The Government says that the Lord Chancellor would be able (if he wishes) to make rules providing for such a challenge to go to a court or tribunal specified in the rules,[64] but does not explain the source of the power. It probably refers to the power in section 7(2) and (9)-(13) of the Human Rights Act 1998 to make rules identifying particular courts or tribunals as the appropriate court or tribunal to hear claims under section 7(1) of the 1998 Act. However, any rule purporting to allow a challenge to a court would, if the Bill is enacted, be invalid and void, because it would be subordinate legislation which would be incompatible with the primary legislation contained in proposed new section 108A(1) to (3) of the Nationality, Immigration and Asylum Act 2002.

A provision restricting a key element in the system of remedies for violations of Convention rights set out in the Human Rights Act 1998 gives rise to deep concern. It would allow the immigration and asylum process to operate outside normal arrangements for protecting Convention rights. Any step which immunizes an area of public administration in this way sets a dangerous precedent.

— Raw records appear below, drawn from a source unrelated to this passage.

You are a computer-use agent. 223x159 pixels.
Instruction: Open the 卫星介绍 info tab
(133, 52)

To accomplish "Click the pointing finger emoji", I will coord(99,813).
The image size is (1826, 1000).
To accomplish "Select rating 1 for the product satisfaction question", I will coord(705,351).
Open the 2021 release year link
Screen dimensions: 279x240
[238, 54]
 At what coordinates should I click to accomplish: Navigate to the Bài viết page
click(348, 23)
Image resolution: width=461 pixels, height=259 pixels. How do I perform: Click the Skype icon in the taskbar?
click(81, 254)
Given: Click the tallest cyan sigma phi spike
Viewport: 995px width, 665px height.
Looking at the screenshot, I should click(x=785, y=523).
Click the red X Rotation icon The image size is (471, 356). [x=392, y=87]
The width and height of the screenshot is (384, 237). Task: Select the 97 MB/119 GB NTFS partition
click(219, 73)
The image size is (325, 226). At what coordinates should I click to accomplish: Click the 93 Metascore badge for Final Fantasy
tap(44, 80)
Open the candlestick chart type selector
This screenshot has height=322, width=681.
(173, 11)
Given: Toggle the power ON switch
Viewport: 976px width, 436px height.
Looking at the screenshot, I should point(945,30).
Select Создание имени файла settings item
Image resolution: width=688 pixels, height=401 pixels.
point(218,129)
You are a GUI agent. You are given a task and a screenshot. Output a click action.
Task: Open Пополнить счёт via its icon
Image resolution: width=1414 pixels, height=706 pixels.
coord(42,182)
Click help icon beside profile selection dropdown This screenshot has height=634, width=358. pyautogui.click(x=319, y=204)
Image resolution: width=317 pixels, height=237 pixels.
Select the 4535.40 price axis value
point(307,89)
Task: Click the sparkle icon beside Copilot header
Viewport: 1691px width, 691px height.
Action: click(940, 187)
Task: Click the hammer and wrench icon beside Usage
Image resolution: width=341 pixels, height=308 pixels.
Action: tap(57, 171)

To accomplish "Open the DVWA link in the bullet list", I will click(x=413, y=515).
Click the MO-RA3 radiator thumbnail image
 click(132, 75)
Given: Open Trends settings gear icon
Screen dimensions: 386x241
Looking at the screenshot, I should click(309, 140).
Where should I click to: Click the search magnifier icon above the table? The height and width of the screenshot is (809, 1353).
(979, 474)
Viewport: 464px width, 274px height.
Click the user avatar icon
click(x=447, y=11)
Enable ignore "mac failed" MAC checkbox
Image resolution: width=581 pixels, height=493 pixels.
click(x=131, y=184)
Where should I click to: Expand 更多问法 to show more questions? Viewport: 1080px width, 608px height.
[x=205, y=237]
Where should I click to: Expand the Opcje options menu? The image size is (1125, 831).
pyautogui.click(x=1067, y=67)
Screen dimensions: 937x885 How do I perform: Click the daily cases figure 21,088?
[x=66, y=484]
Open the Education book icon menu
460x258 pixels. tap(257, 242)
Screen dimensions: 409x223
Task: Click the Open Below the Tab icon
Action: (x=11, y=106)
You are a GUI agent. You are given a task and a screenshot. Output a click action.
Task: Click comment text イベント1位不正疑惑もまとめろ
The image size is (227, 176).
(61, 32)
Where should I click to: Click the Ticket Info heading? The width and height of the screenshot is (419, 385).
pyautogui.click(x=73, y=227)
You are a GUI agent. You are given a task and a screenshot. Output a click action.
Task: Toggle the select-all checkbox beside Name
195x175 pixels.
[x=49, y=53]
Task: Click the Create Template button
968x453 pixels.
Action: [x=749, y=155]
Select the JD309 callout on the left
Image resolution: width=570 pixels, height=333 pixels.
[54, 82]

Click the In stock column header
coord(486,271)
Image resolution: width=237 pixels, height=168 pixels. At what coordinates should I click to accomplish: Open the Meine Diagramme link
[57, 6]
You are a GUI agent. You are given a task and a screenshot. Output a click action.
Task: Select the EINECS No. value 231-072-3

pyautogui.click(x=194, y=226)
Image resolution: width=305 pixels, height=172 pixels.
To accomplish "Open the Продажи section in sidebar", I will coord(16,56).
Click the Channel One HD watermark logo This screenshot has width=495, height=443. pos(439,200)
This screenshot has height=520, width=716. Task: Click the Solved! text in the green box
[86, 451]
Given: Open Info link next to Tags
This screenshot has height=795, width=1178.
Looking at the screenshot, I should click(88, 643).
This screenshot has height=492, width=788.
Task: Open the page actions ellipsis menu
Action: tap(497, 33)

The Government argues that the proposals are compatible with the Convention rights: "… article 13 does not require the provision of multiple tiers of appeal. What it requires is access to an independent national authority with powers to provide effective redress. The single tier Tribunal will meet this test. It is wholly independent of the initial decision-making body. The single tier tribunal will provide an effective remedy as article 13 requires and will safeguard appellants' Convention rights including those referred to in articles 3 and 8."

In order to allow the Committee to assess the Government's assertion that the Tribunal would provide an effective remedy for people alleging violation of Convention rights, the Committee needs certain information about the resources which would be made available to the Tribunal.

Question 7. What are the Government's estimates of:

(a) the number of full-time and full-time-equivalent members who would be appointed to the proposed Asylum and Immigration Tribunal;

(b) a statement of the current number of full-time and full-time-equivalent adjudicators and members of the Immigration Appeal Tribunal;

(c) the current number of staff of the Immigration Appeal Tribunal and the adjudicators;

(d) the current member and staff costs of the adjudicator and Immigration Appeal Tribunal system; and

(e) the estimate of member and staff costs for the first year of operation of the proposed new Tribunal?

One effect of making the Tribunal the final arbiter of a claim that it has acted incompatibly with a Convention right would be to deprive the victim of a remedy from an independent tribunal. To be effective for the purposes of ECHR Article 13 a remedy must be available from a national authority which is independent. The Tribunal would not appear to be independent when deciding whether its own decision or conduct had violated a Convention right.

Question 8. Why does the Government consider that it would be compatible with ECHR Article 13 to restrict review by and appeal to the courts so as to make the proposed Tribunal the final arbiter of a claim that it has itself violated a Convention right?

It is not clear from the Bill what remedies the new Tribunal would be able to award if it finds that a person's Convention rights have been violated. If the Tribunal would not have power to issue injunctions or award damages or order the payment of compensation in civil proceedings, preventing recourse to the ordinary courts in human rights cases would give rise to a significant risk of violating ECHR Article 13.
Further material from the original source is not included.